1. Liquidated damages in construction contracts are not penalties imposed on contractors, but rather pre-determined amounts agreed upon by both parties to cover potential losses if the project is not completed on time.
2. The amount of liquidated damages is determined based on the possible losses incurred by the employer, such as rental costs and loss of income, and can be calculated per day or per week.
3. Contractors can avoid deduction of liquidated damages by submitting Extension of Time (EOT) claims for delays caused by valid reasons beyond their control, such as adverse weather conditions or variations in the project.
The article titled "What are Liquidated Damages in Construction Contracts" provides a basic overview of liquidated damages in construction contracts. While the article does provide some useful information, there are several areas where it lacks depth and fails to address potential biases or counterarguments.

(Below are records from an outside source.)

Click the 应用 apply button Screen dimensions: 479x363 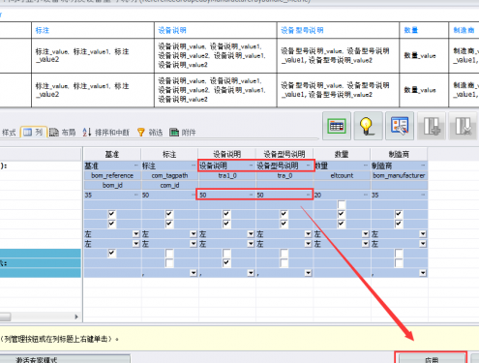[x=432, y=358]
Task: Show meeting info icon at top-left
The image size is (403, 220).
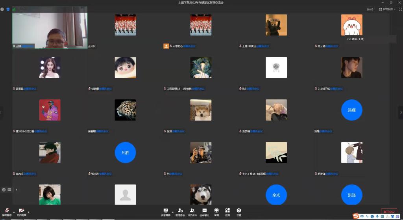Action: pyautogui.click(x=2, y=9)
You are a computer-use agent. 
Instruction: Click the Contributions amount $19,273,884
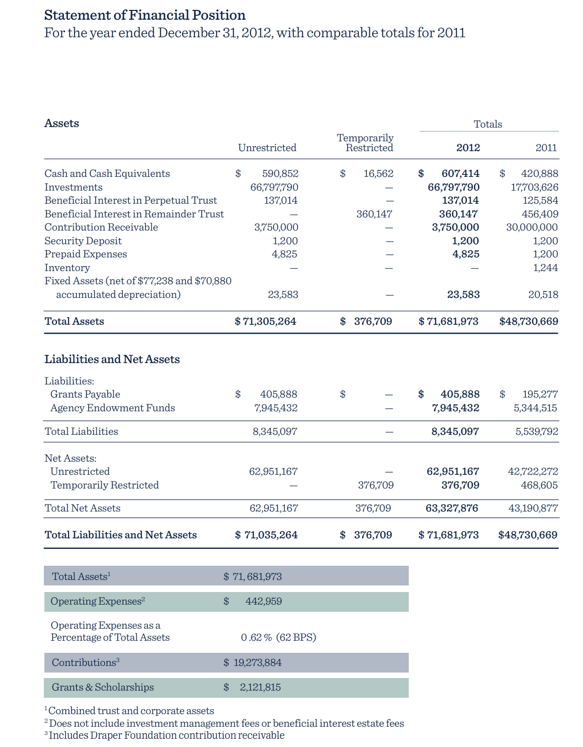(252, 663)
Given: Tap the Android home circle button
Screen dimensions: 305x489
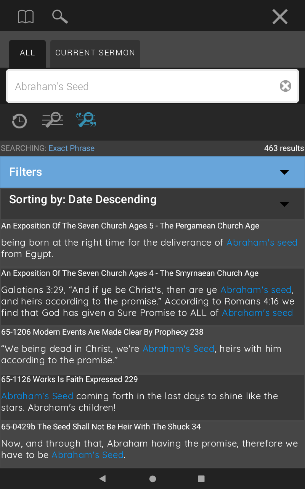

One potential bias in the article is the emphasis on the perspective of the employer. The author repeatedly mentions that liquidated damages are beneficial for employers to recover their losses, but fails to explore the potential negative impact on contractors. It would have been helpful to include a discussion on how liquidated damages can sometimes be unfair or disproportionate, especially if they are set at a high rate.
Additionally, the article does not provide any evidence or examples to support its claims about the benefits of liquidated damages. It simply states that they save time and money without providing any real-world examples or data to back up this assertion. This lack of evidence weakens the credibility of the article and leaves readers questioning its validity.
Furthermore, the article does not address any potential risks or downsides of using liquidated damages in construction contracts. For example, it does not mention that setting an excessively high rate for liquidated damages could potentially bankrupt a contractor or discourage them from taking on future projects. By failing to acknowledge these risks, the article presents a one-sided view of liquidated damages that may not accurately reflect their true impact.
Another issue with the article is its promotion of Sihela Consultants, which is mentioned multiple times throughout the text. While it is understandable that a consulting firm would want to promote their services, this promotional content detracts from the overall objectivity and impartiality of the article.
In terms of missing points of consideration, the article does not discuss alternative methods for addressing delays in construction projects. For example, it could have explored other options such as granting extensions of time or negotiating revised deadlines instead of resorting to liquidated damages. By failing to consider these alternatives, the article presents liquidated damages as the only solution to project delays, which may not always be the case.
Overall, while the article provides a basic overview of liquidated damages in construction contracts, it lacks depth and fails to address potential biases or counterarguments. It would have been beneficial to include more evidence, explore alternative solutions, and present a more balanced view of the topic.